- [WORK TO COMPLETE]:
Rewrite all of the material below, replacing every "GUI agent" with "screen assistant" and leaving everything else unchanged.

+++ ENTRIES

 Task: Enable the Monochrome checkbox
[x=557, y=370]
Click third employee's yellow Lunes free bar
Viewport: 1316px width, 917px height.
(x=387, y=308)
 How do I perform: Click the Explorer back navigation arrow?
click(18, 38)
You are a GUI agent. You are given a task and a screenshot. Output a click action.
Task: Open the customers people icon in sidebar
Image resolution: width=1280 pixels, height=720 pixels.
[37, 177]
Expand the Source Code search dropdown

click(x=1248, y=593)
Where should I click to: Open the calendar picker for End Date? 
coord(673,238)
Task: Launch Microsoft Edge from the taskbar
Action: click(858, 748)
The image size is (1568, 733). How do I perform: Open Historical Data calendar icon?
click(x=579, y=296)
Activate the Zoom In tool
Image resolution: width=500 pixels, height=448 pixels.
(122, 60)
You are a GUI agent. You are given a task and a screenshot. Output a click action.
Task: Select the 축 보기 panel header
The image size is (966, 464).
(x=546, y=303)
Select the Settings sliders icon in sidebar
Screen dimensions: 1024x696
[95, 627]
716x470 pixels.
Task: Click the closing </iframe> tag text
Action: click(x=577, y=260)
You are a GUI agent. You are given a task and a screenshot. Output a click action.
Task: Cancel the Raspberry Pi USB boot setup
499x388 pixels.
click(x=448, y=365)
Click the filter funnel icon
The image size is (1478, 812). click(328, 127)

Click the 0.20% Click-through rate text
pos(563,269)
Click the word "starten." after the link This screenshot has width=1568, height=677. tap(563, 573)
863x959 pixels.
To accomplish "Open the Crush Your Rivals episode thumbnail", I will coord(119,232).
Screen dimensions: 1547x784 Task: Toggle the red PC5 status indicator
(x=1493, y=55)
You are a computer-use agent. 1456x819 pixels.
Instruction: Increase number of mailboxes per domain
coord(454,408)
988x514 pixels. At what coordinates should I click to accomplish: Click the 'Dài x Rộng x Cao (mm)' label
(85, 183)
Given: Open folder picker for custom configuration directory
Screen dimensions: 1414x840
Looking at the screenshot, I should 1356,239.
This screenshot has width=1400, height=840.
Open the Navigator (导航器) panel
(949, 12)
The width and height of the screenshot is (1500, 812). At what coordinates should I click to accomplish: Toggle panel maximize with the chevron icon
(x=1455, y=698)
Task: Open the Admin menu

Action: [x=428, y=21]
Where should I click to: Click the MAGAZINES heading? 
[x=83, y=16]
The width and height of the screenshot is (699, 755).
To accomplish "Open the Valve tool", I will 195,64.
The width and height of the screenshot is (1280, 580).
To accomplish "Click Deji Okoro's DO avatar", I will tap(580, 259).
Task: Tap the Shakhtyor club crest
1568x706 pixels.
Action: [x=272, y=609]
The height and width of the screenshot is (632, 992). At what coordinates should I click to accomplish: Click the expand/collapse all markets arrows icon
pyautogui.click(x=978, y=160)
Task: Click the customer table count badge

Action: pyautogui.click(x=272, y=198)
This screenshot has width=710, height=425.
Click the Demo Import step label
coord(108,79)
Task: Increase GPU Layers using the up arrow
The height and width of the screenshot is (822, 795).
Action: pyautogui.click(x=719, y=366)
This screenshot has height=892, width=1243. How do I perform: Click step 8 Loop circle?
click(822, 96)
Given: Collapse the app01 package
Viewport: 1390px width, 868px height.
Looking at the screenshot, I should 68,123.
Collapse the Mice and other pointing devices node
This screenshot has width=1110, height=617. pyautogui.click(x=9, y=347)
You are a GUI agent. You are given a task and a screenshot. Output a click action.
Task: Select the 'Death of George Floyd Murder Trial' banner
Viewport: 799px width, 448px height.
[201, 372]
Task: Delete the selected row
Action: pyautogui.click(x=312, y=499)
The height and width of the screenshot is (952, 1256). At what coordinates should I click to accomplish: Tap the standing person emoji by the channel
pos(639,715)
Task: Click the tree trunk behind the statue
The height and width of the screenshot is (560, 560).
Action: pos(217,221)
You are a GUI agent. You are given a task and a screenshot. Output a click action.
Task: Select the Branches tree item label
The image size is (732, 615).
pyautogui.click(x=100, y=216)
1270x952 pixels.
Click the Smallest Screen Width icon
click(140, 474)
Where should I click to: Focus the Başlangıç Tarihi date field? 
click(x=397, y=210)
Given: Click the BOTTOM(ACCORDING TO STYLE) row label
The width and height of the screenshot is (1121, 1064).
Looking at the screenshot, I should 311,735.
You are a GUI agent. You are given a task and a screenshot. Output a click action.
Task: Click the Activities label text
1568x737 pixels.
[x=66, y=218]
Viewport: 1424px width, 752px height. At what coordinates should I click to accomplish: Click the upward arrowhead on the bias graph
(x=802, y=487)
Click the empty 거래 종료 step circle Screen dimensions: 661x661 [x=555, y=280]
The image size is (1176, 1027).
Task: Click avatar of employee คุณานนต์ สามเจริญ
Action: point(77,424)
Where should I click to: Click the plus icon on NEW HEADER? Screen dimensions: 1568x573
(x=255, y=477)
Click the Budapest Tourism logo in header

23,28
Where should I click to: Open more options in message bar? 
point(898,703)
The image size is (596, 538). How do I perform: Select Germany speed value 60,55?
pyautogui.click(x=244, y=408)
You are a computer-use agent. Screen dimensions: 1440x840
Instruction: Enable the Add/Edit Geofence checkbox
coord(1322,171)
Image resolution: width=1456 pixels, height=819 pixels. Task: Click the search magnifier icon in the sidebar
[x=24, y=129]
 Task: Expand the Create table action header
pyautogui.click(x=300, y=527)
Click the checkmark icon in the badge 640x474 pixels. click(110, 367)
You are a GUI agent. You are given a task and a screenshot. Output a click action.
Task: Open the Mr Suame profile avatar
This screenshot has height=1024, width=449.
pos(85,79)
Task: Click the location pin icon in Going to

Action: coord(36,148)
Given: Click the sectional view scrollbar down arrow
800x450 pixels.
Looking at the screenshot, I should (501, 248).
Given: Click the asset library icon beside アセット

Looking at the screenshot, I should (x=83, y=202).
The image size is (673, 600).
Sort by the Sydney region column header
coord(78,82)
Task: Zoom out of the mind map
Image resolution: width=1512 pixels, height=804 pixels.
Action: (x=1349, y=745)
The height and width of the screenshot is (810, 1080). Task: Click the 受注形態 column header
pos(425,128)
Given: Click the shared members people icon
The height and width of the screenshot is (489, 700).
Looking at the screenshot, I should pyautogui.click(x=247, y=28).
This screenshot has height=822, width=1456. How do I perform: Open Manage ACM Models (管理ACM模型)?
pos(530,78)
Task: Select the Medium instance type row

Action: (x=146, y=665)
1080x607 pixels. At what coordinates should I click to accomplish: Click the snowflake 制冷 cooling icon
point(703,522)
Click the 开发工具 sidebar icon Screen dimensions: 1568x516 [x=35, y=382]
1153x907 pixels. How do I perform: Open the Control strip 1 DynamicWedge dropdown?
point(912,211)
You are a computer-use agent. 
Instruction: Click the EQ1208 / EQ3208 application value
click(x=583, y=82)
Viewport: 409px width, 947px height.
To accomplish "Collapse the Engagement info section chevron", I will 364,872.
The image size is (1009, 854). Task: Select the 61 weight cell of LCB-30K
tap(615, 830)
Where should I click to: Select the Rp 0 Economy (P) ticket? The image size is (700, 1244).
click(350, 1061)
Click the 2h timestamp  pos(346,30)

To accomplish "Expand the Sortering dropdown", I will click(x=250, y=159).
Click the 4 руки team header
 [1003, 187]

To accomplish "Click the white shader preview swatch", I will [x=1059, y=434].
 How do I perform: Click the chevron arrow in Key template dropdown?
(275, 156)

++++++

- [ANSWER BELOW]:
 Task: Enable the Monochrome checkbox
[x=557, y=370]
Click third employee's yellow Lunes free bar
Viewport: 1316px width, 917px height.
(x=387, y=308)
 How do I perform: Click the Explorer back navigation arrow?
click(18, 38)
You are a screen assistant. You are given a task and a screenshot. Output a click action.
Task: Open the customers people icon in sidebar
Image resolution: width=1280 pixels, height=720 pixels.
[37, 177]
Expand the Source Code search dropdown

click(x=1248, y=593)
Where should I click to: Open the calendar picker for End Date? 
coord(673,238)
Task: Launch Microsoft Edge from the taskbar
Action: click(858, 748)
The image size is (1568, 733). How do I perform: Open Historical Data calendar icon?
click(x=579, y=296)
Activate the Zoom In tool
Image resolution: width=500 pixels, height=448 pixels.
(122, 60)
You are a screen assistant. You are given a task and a screenshot. Output a click action.
Task: Select the 축 보기 panel header
The image size is (966, 464).
(x=546, y=303)
Select the Settings sliders icon in sidebar
Screen dimensions: 1024x696
[95, 627]
716x470 pixels.
Task: Click the closing </iframe> tag text
Action: click(x=577, y=260)
You are a screen assistant. You are given a task and a screenshot. Output a click action.
Task: Cancel the Raspberry Pi USB boot setup
499x388 pixels.
click(x=448, y=365)
Click the filter funnel icon
The image size is (1478, 812). click(328, 127)

Click the 0.20% Click-through rate text
pos(563,269)
Click the word "starten." after the link This screenshot has width=1568, height=677. tap(563, 573)
863x959 pixels.
To accomplish "Open the Crush Your Rivals episode thumbnail", I will coord(119,232).
Screen dimensions: 1547x784 Task: Toggle the red PC5 status indicator
(x=1493, y=55)
You are a computer-use agent. 1456x819 pixels.
Instruction: Increase number of mailboxes per domain
coord(454,408)
988x514 pixels. At what coordinates should I click to accomplish: Click the 'Dài x Rộng x Cao (mm)' label
(85, 183)
Given: Open folder picker for custom configuration directory
Screen dimensions: 1414x840
Looking at the screenshot, I should 1356,239.
This screenshot has width=1400, height=840.
Open the Navigator (导航器) panel
(949, 12)
The width and height of the screenshot is (1500, 812). At what coordinates should I click to accomplish: Toggle panel maximize with the chevron icon
(x=1455, y=698)
Task: Open the Admin menu

Action: [x=428, y=21]
Where should I click to: Click the MAGAZINES heading? 
[x=83, y=16]
The width and height of the screenshot is (699, 755).
To accomplish "Open the Valve tool", I will 195,64.
The width and height of the screenshot is (1280, 580).
To accomplish "Click Deji Okoro's DO avatar", I will tap(580, 259).
Task: Tap the Shakhtyor club crest
1568x706 pixels.
Action: [x=272, y=609]
The height and width of the screenshot is (632, 992). At what coordinates should I click to accomplish: Click the expand/collapse all markets arrows icon
pyautogui.click(x=978, y=160)
Task: Click the customer table count badge

Action: pyautogui.click(x=272, y=198)
This screenshot has width=710, height=425.
Click the Demo Import step label
coord(108,79)
Task: Increase GPU Layers using the up arrow
The height and width of the screenshot is (822, 795).
Action: pyautogui.click(x=719, y=366)
This screenshot has height=892, width=1243. How do I perform: Click step 8 Loop circle?
click(822, 96)
Given: Collapse the app01 package
Viewport: 1390px width, 868px height.
Looking at the screenshot, I should 68,123.
Collapse the Mice and other pointing devices node
This screenshot has width=1110, height=617. pyautogui.click(x=9, y=347)
You are a screen assistant. You are given a task and a screenshot. Output a click action.
Task: Select the 'Death of George Floyd Murder Trial' banner
Viewport: 799px width, 448px height.
[201, 372]
Task: Delete the selected row
Action: pyautogui.click(x=312, y=499)
The height and width of the screenshot is (952, 1256). At what coordinates should I click to accomplish: Tap the standing person emoji by the channel
pos(639,715)
Task: Click the tree trunk behind the statue
The height and width of the screenshot is (560, 560).
Action: pos(217,221)
You are a screen assistant. You are given a task and a screenshot. Output a click action.
Task: Select the Branches tree item label
The image size is (732, 615).
pyautogui.click(x=100, y=216)
1270x952 pixels.
Click the Smallest Screen Width icon
click(140, 474)
Where should I click to: Focus the Başlangıç Tarihi date field? 
click(x=397, y=210)
Given: Click the BOTTOM(ACCORDING TO STYLE) row label
The width and height of the screenshot is (1121, 1064).
Looking at the screenshot, I should 311,735.
You are a screen assistant. You are given a task and a screenshot. Output a click action.
Task: Click the Activities label text
1568x737 pixels.
[x=66, y=218]
Viewport: 1424px width, 752px height. At what coordinates should I click to accomplish: Click the upward arrowhead on the bias graph
(x=802, y=487)
Click the empty 거래 종료 step circle Screen dimensions: 661x661 [x=555, y=280]
The image size is (1176, 1027).
Task: Click avatar of employee คุณานนต์ สามเจริญ
Action: point(77,424)
Where should I click to: Click the plus icon on NEW HEADER? Screen dimensions: 1568x573
(x=255, y=477)
Click the Budapest Tourism logo in header

23,28
Where should I click to: Open more options in message bar? 
point(898,703)
The image size is (596, 538). How do I perform: Select Germany speed value 60,55?
pyautogui.click(x=244, y=408)
You are a computer-use agent. Screen dimensions: 1440x840
Instruction: Enable the Add/Edit Geofence checkbox
coord(1322,171)
Image resolution: width=1456 pixels, height=819 pixels. Task: Click the search magnifier icon in the sidebar
[x=24, y=129]
 Task: Expand the Create table action header
pyautogui.click(x=300, y=527)
Click the checkmark icon in the badge 640x474 pixels. click(110, 367)
You are a screen assistant. You are given a task and a screenshot. Output a click action.
Task: Open the Mr Suame profile avatar
This screenshot has height=1024, width=449.
pos(85,79)
Task: Click the location pin icon in Going to

Action: coord(36,148)
Given: Click the sectional view scrollbar down arrow
800x450 pixels.
Looking at the screenshot, I should (501, 248).
Given: Click the asset library icon beside アセット

Looking at the screenshot, I should (x=83, y=202).
The image size is (673, 600).
Sort by the Sydney region column header
coord(78,82)
Task: Zoom out of the mind map
Image resolution: width=1512 pixels, height=804 pixels.
Action: (x=1349, y=745)
The height and width of the screenshot is (810, 1080). Task: Click the 受注形態 column header
pos(425,128)
Given: Click the shared members people icon
The height and width of the screenshot is (489, 700).
Looking at the screenshot, I should pyautogui.click(x=247, y=28).
This screenshot has height=822, width=1456. How do I perform: Open Manage ACM Models (管理ACM模型)?
pos(530,78)
Task: Select the Medium instance type row

Action: (x=146, y=665)
1080x607 pixels. At what coordinates should I click to accomplish: Click the snowflake 制冷 cooling icon
point(703,522)
Click the 开发工具 sidebar icon Screen dimensions: 1568x516 [x=35, y=382]
1153x907 pixels. How do I perform: Open the Control strip 1 DynamicWedge dropdown?
point(912,211)
You are a computer-use agent. 
Instruction: Click the EQ1208 / EQ3208 application value
click(x=583, y=82)
Viewport: 409px width, 947px height.
To accomplish "Collapse the Engagement info section chevron", I will 364,872.
The image size is (1009, 854). Task: Select the 61 weight cell of LCB-30K
tap(615, 830)
Where should I click to: Select the Rp 0 Economy (P) ticket? The image size is (700, 1244).
click(350, 1061)
Click the 2h timestamp  pos(346,30)

To accomplish "Expand the Sortering dropdown", I will click(x=250, y=159).
Click the 4 руки team header
 [1003, 187]

To accomplish "Click the white shader preview swatch", I will [x=1059, y=434].
 How do I perform: Click the chevron arrow in Key template dropdown?
(275, 156)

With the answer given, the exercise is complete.